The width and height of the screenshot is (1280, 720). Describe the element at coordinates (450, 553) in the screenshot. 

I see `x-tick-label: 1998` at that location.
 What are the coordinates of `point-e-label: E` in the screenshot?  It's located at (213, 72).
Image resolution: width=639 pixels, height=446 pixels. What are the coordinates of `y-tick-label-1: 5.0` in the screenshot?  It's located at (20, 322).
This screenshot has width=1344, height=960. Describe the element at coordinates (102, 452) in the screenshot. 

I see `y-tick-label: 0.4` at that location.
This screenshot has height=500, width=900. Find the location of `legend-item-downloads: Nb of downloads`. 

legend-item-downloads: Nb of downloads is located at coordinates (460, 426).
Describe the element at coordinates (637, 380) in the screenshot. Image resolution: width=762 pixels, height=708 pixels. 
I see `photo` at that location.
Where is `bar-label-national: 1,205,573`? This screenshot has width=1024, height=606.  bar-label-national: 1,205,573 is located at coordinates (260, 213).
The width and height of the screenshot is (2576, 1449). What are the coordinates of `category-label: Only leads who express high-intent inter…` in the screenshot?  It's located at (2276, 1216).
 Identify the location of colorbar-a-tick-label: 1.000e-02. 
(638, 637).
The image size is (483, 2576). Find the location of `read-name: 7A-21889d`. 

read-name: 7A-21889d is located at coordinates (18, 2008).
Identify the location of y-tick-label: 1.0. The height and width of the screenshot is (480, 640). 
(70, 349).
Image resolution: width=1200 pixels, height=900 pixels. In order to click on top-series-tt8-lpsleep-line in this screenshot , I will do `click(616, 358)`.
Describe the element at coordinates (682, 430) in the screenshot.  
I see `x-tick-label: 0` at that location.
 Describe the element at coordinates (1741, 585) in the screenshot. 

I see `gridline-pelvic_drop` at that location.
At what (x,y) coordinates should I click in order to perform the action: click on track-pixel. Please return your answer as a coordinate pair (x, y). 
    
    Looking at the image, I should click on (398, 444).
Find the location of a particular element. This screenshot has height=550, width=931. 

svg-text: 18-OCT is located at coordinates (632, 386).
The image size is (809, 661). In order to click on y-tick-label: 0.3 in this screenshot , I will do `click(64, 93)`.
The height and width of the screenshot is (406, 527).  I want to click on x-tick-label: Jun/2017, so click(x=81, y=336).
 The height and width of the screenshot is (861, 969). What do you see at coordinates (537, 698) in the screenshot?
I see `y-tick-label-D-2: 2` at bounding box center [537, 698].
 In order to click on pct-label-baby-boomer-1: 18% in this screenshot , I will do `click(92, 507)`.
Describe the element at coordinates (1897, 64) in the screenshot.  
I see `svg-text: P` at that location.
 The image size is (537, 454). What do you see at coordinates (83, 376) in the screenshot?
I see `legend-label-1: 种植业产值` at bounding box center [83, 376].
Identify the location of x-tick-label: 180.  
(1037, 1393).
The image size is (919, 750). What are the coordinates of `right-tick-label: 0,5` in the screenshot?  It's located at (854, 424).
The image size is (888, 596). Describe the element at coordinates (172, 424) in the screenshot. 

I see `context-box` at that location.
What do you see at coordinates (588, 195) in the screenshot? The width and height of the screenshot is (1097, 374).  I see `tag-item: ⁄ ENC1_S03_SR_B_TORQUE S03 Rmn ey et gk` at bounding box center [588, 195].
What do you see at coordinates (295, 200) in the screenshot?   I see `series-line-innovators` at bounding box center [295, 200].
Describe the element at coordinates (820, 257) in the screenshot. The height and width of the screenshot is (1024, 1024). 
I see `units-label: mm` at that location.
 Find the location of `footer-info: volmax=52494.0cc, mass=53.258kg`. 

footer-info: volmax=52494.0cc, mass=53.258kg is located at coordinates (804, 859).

### Activity:
Rewrite all of the rows above with every occurrence of "Describe the element" changed to "Identify the element" and nothing else altered.

### Written answer:
The width and height of the screenshot is (1280, 720). Identify the element at coordinates (450, 553) in the screenshot. 

I see `x-tick-label: 1998` at that location.
 What are the coordinates of `point-e-label: E` in the screenshot?  It's located at (213, 72).
Image resolution: width=639 pixels, height=446 pixels. What are the coordinates of `y-tick-label-1: 5.0` in the screenshot?  It's located at (20, 322).
This screenshot has width=1344, height=960. Identify the element at coordinates (102, 452) in the screenshot. 

I see `y-tick-label: 0.4` at that location.
This screenshot has height=500, width=900. Find the location of `legend-item-downloads: Nb of downloads`. 

legend-item-downloads: Nb of downloads is located at coordinates (460, 426).
Identify the element at coordinates (637, 380) in the screenshot. Image resolution: width=762 pixels, height=708 pixels. 
I see `photo` at that location.
Where is `bar-label-national: 1,205,573`? This screenshot has width=1024, height=606.  bar-label-national: 1,205,573 is located at coordinates (260, 213).
The width and height of the screenshot is (2576, 1449). What are the coordinates of `category-label: Only leads who express high-intent inter…` in the screenshot?  It's located at (2276, 1216).
 Identify the location of colorbar-a-tick-label: 1.000e-02. 
(638, 637).
The image size is (483, 2576). Find the location of `read-name: 7A-21889d`. 

read-name: 7A-21889d is located at coordinates (18, 2008).
Identify the location of y-tick-label: 1.0. The height and width of the screenshot is (480, 640). 
(70, 349).
Image resolution: width=1200 pixels, height=900 pixels. In order to click on top-series-tt8-lpsleep-line in this screenshot , I will do `click(616, 358)`.
Identify the element at coordinates (682, 430) in the screenshot.  
I see `x-tick-label: 0` at that location.
 Identify the element at coordinates (1741, 585) in the screenshot. 

I see `gridline-pelvic_drop` at that location.
At what (x,y) coordinates should I click in order to perform the action: click on track-pixel. Please return your answer as a coordinate pair (x, y). 
    
    Looking at the image, I should click on (398, 444).
Find the location of a particular element. This screenshot has height=550, width=931. 

svg-text: 18-OCT is located at coordinates (632, 386).
The image size is (809, 661). In order to click on y-tick-label: 0.3 in this screenshot , I will do `click(64, 93)`.
The height and width of the screenshot is (406, 527).  I want to click on x-tick-label: Jun/2017, so click(x=81, y=336).
 The height and width of the screenshot is (861, 969). What do you see at coordinates (537, 698) in the screenshot?
I see `y-tick-label-D-2: 2` at bounding box center [537, 698].
 In order to click on pct-label-baby-boomer-1: 18% in this screenshot , I will do `click(92, 507)`.
Identify the element at coordinates (1897, 64) in the screenshot.  
I see `svg-text: P` at that location.
 The image size is (537, 454). What do you see at coordinates (83, 376) in the screenshot?
I see `legend-label-1: 种植业产值` at bounding box center [83, 376].
Identify the location of x-tick-label: 180.  
(1037, 1393).
The image size is (919, 750). What are the coordinates of `right-tick-label: 0,5` in the screenshot?  It's located at (854, 424).
The image size is (888, 596). Identify the element at coordinates (172, 424) in the screenshot. 

I see `context-box` at that location.
What do you see at coordinates (588, 195) in the screenshot? The width and height of the screenshot is (1097, 374).  I see `tag-item: ⁄ ENC1_S03_SR_B_TORQUE S03 Rmn ey et gk` at bounding box center [588, 195].
What do you see at coordinates (295, 200) in the screenshot?   I see `series-line-innovators` at bounding box center [295, 200].
Identify the element at coordinates (820, 257) in the screenshot. The height and width of the screenshot is (1024, 1024). 
I see `units-label: mm` at that location.
 Find the location of `footer-info: volmax=52494.0cc, mass=53.258kg`. 

footer-info: volmax=52494.0cc, mass=53.258kg is located at coordinates (804, 859).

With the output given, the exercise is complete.